2.13 Statistical analysis

The data was analyzed using the Epi-Info software (version 7.1.3; Atlanta, Georgia, USA). The Chi-square test and Fisher’s exact test were applied for evaluation, while a multivariate logistic regression model was employed for predicting the risk factors which were independently associated with prevalence of infection. A p-value of <0.05 was regarded as statistically significant.

3 Results

3.1 Demographic and clinical features of patients with dyspepsia

The overall positivity rate of H. pylori infection in our study by PCR of ureA, ureC and 16S rRNA was 74.5% (149/200), out of which 102 (68.4%) were male patients and 47 (31.5%) were female patients. Mean age of the infected patients was 49.87 ± 2.5 years. The male population showed an increase rate of H. pylori infection than females (102 vs 47). Out of 149 H. pylori positive samples, 35 (23.4%) were NUD cases, 12 (8%) were CG cases, 21 (14%) were PUD cases, out of which 13 (8.7%) were GU and 8 (5.3%) were DU patients and 81 (54.3%) were GC cases, out of which 63 (42.2%) were gastric adenocarcinoma cases, 12 (8%) were squamous cell carcinoma and remaining 5 (3.3%) were signet ring carcinoma cases (Table 2).

Table 2

Table 2. Association between H. pylori infection and gastrointestinal pathology.

3.2 Distribution of virulent genotypes of H. pylori in the study population

Among the 149 H. pylori positive patients, overall prevalence of cagA, VacAs1m1, vacAs1m2, vacAs2m1, vacAs2m2 and cagA+vacA combined genotypes had a prevalence rate of 69.1% (103/149), 78.4% (80/149), 15.6% (16/149), 7.8% (8/149), 1.9% (2/149) and 65.7% (98/149) respectively (Table 2; Supplementary Figure S1).

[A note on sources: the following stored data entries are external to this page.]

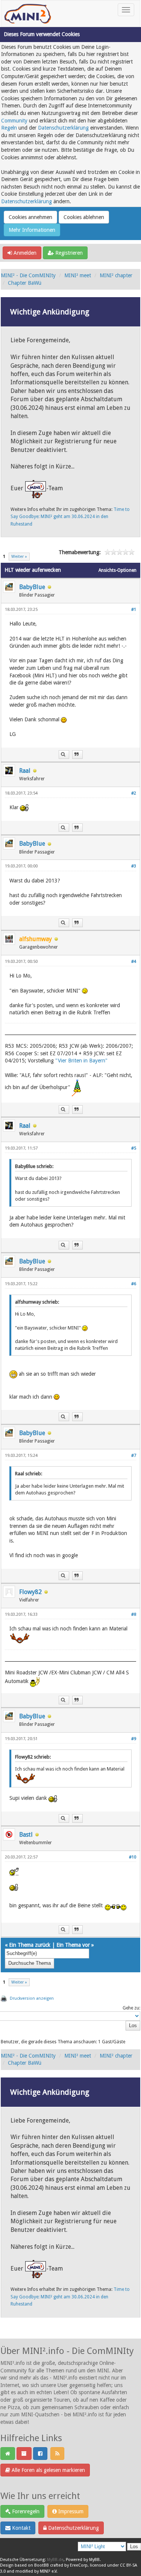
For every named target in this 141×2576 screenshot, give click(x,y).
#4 (133, 961)
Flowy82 (30, 1591)
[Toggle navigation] (126, 9)
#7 (133, 1455)
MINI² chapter (116, 275)
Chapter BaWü (24, 283)
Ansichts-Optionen (117, 570)
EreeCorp (79, 2565)
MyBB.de (55, 2559)
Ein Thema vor (73, 1945)
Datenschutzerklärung (63, 128)
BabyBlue (32, 587)
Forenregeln (25, 2511)
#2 (133, 793)
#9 (133, 1738)
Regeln (9, 128)
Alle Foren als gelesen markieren (47, 2470)
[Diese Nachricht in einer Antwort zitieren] (77, 754)
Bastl (26, 1834)
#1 (133, 609)
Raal (24, 770)
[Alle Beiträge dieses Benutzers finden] (64, 754)
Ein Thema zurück (29, 1945)
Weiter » (19, 556)
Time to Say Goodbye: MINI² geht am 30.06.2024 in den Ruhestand (70, 517)
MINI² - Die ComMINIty (28, 275)
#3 (133, 866)
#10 (132, 1857)
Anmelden (24, 253)
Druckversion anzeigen (32, 1998)
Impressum (70, 2511)
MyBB (94, 2559)
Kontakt (20, 2528)
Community (14, 121)
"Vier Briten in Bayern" (81, 1061)
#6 (133, 1283)
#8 (133, 1614)
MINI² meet (77, 275)
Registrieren (68, 253)
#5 (133, 1148)
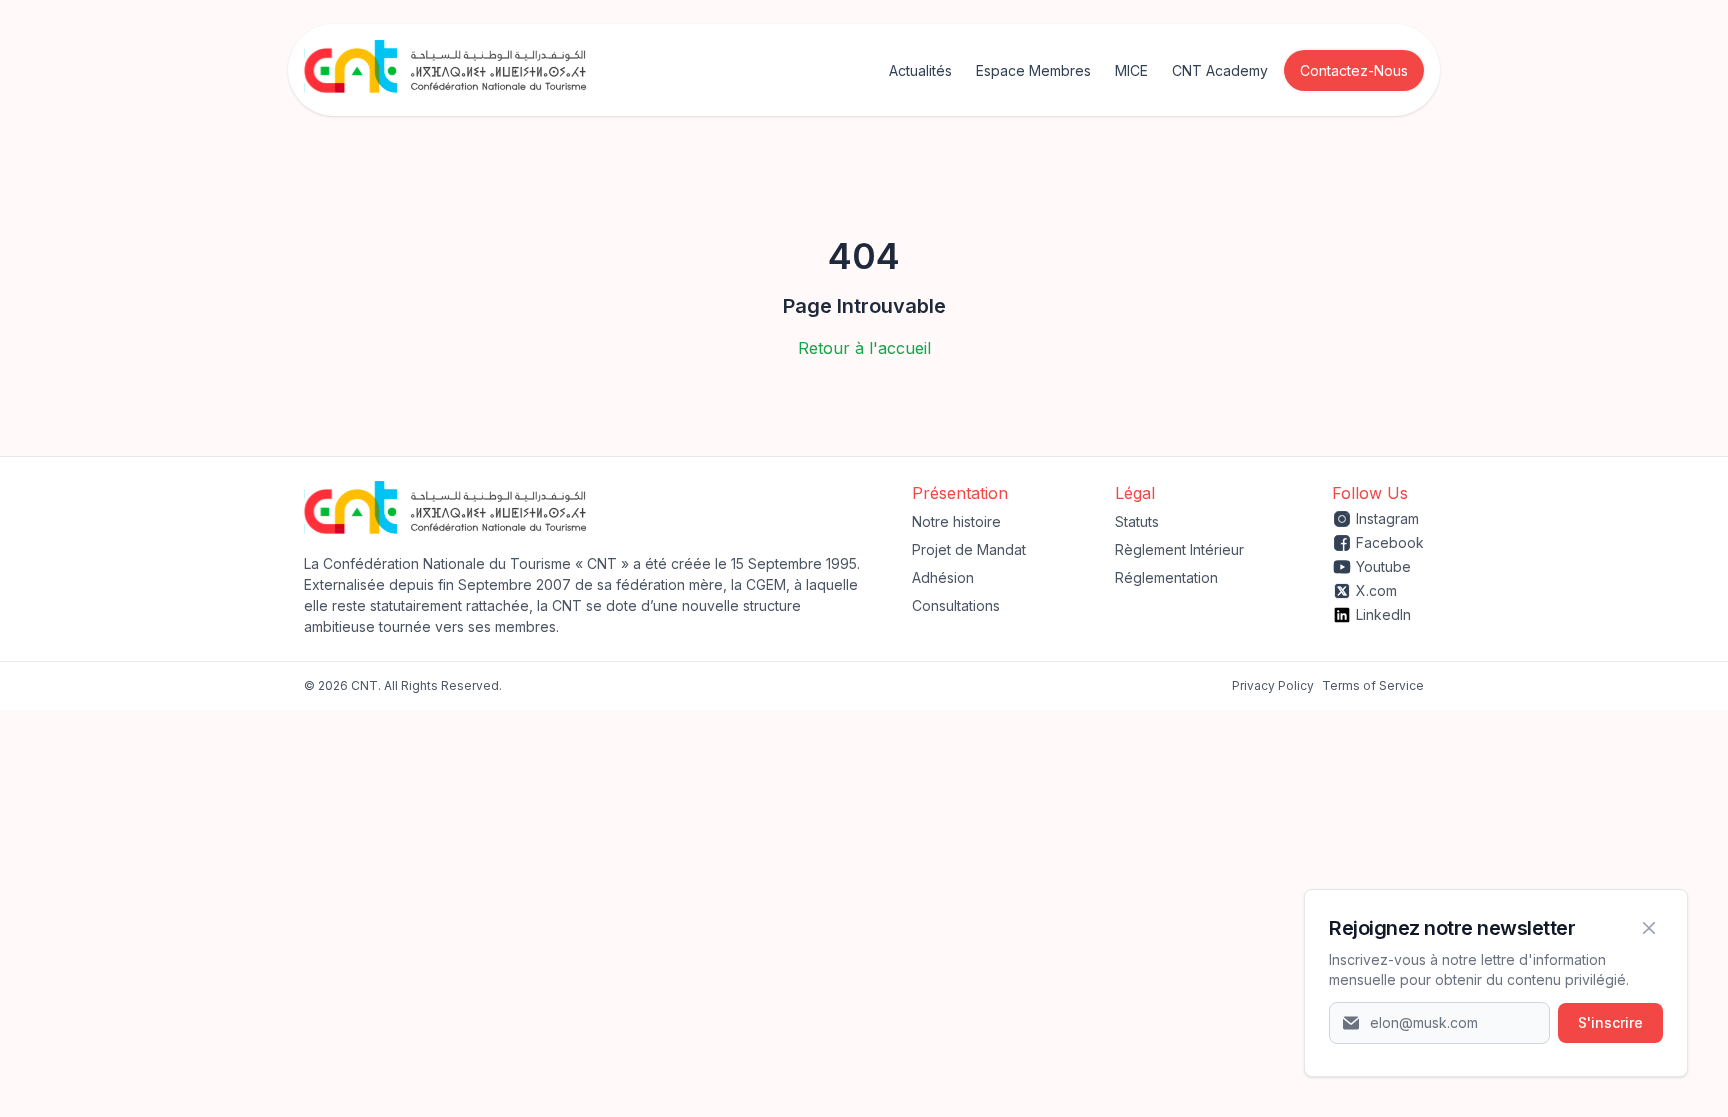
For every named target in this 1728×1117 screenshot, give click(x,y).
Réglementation (1166, 577)
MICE (1131, 70)
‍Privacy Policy (1273, 685)
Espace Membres (1033, 70)
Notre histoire (956, 521)
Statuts (1137, 521)
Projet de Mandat (969, 549)
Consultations (956, 605)
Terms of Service (1373, 685)
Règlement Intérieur (1179, 549)
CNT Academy (1220, 70)
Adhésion (943, 577)
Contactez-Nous (1354, 70)
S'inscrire (1610, 1022)
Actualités (920, 70)
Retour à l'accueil (864, 348)
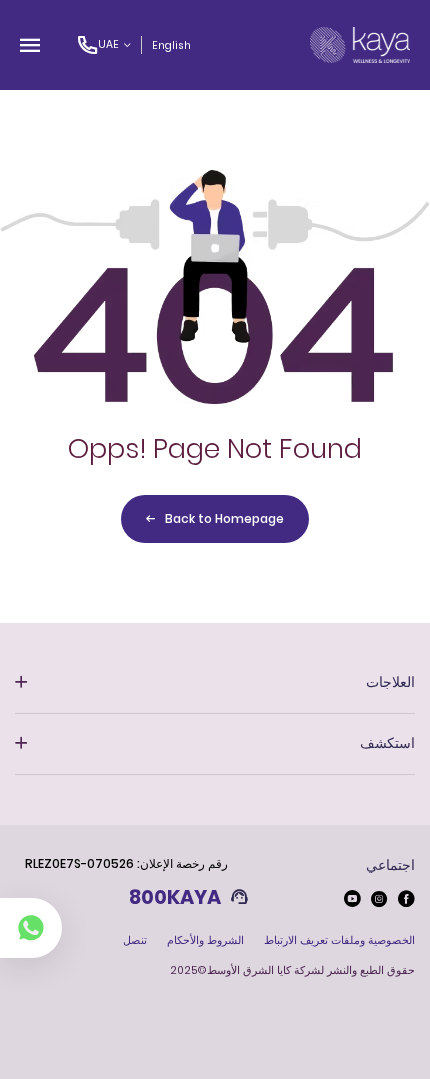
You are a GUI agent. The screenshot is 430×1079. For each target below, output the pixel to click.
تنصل (135, 940)
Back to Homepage (224, 518)
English (171, 45)
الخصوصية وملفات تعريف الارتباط (339, 940)
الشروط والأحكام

3.3 Seroprevalence in H. pylori-positive patients

The percentage of H. pylori-positive patients who were seropositive for anti H. pylori IgG antibodies was 73.1% (109/149). Highest positivity of serum IgG antibodies against H. pylori was found in GC cases (66/149, 81.4%) with gastric adenocarcinoma cases exhibiting IgG positivity rate of 69.6% (46/66), followed by NUD (19/109, 17.4%), PUD (16/109, 14.6%) and CG (8/149, 5.3%).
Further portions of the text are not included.